- Genre: State fair
- Begins: late March – 27 March 2025
- Ends: early April – 06 April 2025
- Frequency: annually
- Venue: I 10
- Location(s): Ford Park, Beaumont, TX 77705
- Coordinates: 30°0′35.68″N 94°10′50.78″W﻿ / ﻿30.0099111°N 94.1807722°W
- Country: United States of America
- Years active: 1907–1916, 1919–1941, 1946–2004, 2006–2007, 2009–2019, 2021– (Cancelled 1917–18 – World War I, 1942–1945 – World War II, 2005, 2008 – Hurricane Damage, 2020 – pandemic)
- Founded: 1907
- Founder: City of Beaumont
- Attendance: Estimated 500,000
- Member: Texas Association of Fairs and Events
- Sponsor: Young Men's Business League (YMBL) since 1942
- Website: www.ymbl.org

= South Texas State Fair =

Annual event in Beaumont, Texas, United States

The South Texas State Fair is an annual regional state fair held in Beaumont, Texas. The fair features a livestock show, a commercial exhibition, and a carnival Midway.
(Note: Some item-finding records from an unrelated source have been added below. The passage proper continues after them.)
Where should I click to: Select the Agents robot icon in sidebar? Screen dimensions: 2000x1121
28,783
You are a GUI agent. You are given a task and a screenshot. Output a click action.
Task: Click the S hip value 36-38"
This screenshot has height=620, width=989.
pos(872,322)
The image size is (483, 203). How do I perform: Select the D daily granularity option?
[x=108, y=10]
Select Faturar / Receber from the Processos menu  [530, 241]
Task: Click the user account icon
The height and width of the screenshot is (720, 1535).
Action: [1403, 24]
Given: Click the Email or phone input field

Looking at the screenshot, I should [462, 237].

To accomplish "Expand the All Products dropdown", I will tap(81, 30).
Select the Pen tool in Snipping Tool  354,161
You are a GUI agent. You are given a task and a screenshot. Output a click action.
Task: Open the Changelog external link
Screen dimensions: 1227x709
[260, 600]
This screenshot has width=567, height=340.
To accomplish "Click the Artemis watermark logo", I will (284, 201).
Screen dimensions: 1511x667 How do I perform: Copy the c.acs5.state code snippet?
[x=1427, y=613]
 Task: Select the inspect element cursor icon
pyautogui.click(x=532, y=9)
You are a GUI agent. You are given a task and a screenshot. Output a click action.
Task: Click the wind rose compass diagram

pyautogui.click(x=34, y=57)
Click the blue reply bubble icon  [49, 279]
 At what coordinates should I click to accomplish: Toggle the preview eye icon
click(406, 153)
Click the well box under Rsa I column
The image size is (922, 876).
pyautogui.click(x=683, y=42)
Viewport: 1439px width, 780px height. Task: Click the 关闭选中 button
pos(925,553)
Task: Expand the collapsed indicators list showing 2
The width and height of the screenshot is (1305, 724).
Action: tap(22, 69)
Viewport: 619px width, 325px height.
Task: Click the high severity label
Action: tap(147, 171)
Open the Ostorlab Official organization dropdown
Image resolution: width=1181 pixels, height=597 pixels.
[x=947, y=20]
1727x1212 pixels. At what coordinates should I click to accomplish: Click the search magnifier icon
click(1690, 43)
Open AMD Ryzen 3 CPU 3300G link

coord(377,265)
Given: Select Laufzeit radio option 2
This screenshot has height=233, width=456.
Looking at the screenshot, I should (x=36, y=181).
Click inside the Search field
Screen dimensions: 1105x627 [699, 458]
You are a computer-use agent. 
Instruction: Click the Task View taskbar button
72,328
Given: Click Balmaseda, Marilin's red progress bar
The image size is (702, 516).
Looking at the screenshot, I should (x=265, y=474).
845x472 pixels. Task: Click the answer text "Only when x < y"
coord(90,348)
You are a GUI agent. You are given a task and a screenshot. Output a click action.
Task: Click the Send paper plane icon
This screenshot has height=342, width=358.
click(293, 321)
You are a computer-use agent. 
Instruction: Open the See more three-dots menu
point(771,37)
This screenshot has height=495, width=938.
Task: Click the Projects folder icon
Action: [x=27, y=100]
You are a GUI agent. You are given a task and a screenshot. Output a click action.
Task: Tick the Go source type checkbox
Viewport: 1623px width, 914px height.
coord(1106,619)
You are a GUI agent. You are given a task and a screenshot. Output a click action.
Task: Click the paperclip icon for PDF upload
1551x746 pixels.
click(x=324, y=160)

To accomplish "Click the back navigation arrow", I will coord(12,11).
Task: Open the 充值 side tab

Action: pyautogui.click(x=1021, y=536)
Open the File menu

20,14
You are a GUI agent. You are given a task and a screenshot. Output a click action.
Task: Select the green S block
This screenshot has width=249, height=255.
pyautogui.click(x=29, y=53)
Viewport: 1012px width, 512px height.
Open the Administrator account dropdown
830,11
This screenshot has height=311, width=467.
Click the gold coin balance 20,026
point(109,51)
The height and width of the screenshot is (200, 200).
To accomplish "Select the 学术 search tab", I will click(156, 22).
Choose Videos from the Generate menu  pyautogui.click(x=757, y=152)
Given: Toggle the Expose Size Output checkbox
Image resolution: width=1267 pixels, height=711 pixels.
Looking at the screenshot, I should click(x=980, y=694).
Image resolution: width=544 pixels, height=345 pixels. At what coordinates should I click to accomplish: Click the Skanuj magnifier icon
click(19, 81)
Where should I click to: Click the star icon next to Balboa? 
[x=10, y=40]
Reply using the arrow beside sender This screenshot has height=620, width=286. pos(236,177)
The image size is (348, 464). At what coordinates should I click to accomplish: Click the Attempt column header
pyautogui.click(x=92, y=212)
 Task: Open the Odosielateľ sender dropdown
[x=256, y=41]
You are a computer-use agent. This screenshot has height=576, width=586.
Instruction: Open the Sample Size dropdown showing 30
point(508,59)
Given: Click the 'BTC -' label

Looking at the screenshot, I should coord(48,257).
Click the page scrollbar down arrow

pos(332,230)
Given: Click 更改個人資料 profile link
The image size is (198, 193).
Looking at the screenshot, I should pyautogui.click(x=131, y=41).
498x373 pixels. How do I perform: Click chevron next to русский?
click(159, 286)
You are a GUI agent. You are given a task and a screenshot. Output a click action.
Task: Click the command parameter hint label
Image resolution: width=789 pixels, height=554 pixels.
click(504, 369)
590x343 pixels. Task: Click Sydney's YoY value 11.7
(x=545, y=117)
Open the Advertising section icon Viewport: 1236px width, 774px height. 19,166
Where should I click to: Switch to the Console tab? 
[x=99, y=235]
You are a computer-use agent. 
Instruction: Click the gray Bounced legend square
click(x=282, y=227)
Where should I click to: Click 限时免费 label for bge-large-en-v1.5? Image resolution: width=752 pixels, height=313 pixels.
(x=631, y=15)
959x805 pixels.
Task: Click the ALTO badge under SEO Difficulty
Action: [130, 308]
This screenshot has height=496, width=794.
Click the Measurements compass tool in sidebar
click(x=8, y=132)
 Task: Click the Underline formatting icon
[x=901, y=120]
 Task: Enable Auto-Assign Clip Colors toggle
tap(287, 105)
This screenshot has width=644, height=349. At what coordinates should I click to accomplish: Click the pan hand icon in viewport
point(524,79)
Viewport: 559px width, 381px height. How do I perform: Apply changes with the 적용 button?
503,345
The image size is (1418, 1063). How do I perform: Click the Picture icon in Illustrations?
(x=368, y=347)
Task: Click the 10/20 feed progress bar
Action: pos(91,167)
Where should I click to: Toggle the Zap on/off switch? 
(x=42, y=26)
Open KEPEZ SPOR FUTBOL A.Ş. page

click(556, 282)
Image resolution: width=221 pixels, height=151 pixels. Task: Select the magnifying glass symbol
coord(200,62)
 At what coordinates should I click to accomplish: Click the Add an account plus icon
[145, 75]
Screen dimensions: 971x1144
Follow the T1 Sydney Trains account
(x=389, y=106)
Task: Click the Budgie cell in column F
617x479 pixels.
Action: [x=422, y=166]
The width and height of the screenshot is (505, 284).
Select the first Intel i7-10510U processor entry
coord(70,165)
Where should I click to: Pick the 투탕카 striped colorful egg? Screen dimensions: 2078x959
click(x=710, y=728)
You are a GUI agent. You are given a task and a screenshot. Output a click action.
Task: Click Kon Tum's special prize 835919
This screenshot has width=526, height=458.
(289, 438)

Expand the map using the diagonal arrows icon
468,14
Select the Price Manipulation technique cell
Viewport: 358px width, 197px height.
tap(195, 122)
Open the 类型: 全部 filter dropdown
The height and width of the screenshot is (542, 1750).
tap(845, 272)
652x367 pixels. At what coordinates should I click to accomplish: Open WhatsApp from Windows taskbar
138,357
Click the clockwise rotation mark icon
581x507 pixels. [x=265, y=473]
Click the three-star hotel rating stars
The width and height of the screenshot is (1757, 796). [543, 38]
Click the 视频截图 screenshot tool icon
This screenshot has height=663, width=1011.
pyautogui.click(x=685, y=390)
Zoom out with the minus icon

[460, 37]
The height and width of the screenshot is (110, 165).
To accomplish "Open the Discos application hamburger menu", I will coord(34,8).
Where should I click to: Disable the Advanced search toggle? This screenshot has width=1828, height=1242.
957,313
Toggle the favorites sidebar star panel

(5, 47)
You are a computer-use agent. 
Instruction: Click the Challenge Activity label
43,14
Food concessions are a major attraction of the fair. Reflecting Beaumont's location in Southeast Texas, normal carnival foods can be found alongside barbecue, Tex-Mex, and Cajun foods (often including fried alligator).

As of 2009, the South Texas State Fair had an attendance of over 500,000 people, second in the state to the State Fair of Texas in Dallas. The fair is held annually in late March to early April.

Fair patrollers include security guards, the Beaumont, TX Police and Jefferson County, TX Sheriff.

== History ==
The South Texas State Fair traces its roots to the first confirmable fair in Beaumont, held in 1907. With the exception of cancellations in 1917–18, 1942–45, 2005, 2008 & 2020 because of World War I, World War II, Hurricane Rita, Hurricane Ike & COVID-19 pandemic respectively, the fair has continued every year since. It was first known as the Beaumont Fair, then the Southeast Texas State Fair, and in 1921 just the South Texas State Fair. In 1942, operation of the fair was transferred to the YMBL (Young Men's Business League), a local non-profit civic improvement organization.

While other state fairs, including the larger State Fair of Texas, were closed for the duration of World War II, the South Texas State Fair continued as the "YMBL Victory Fair". The YMBL states that this was in part on request from the US military as an attempt to improve morale of soldiers stationed in and near the Beaumont area.

After the war, the fair continued. In 2004, the South Texas State Fair moved from the Beaumont Fairgrounds on the east side of the city to Ford Park on I-10 on the west side.

The 2005 fair was cancelled due to the extensive damage that Hurricane Rita inflicted on the region; It returned in 2006. Due to Hurricane Ike and the hurricane relief staging centered in Ford Park, the 2008 fair was canceled.

The fair resumed in March 2009, marking a permanent schedule change from fall to spring. Reasons stated for the change included better weather, lack of competition from football, and a better fit for midway ride provider Bill Hames Shows.

And 2020 saw cancellation on grounds of COVID-19 pandemic, with next year being delayed to late May.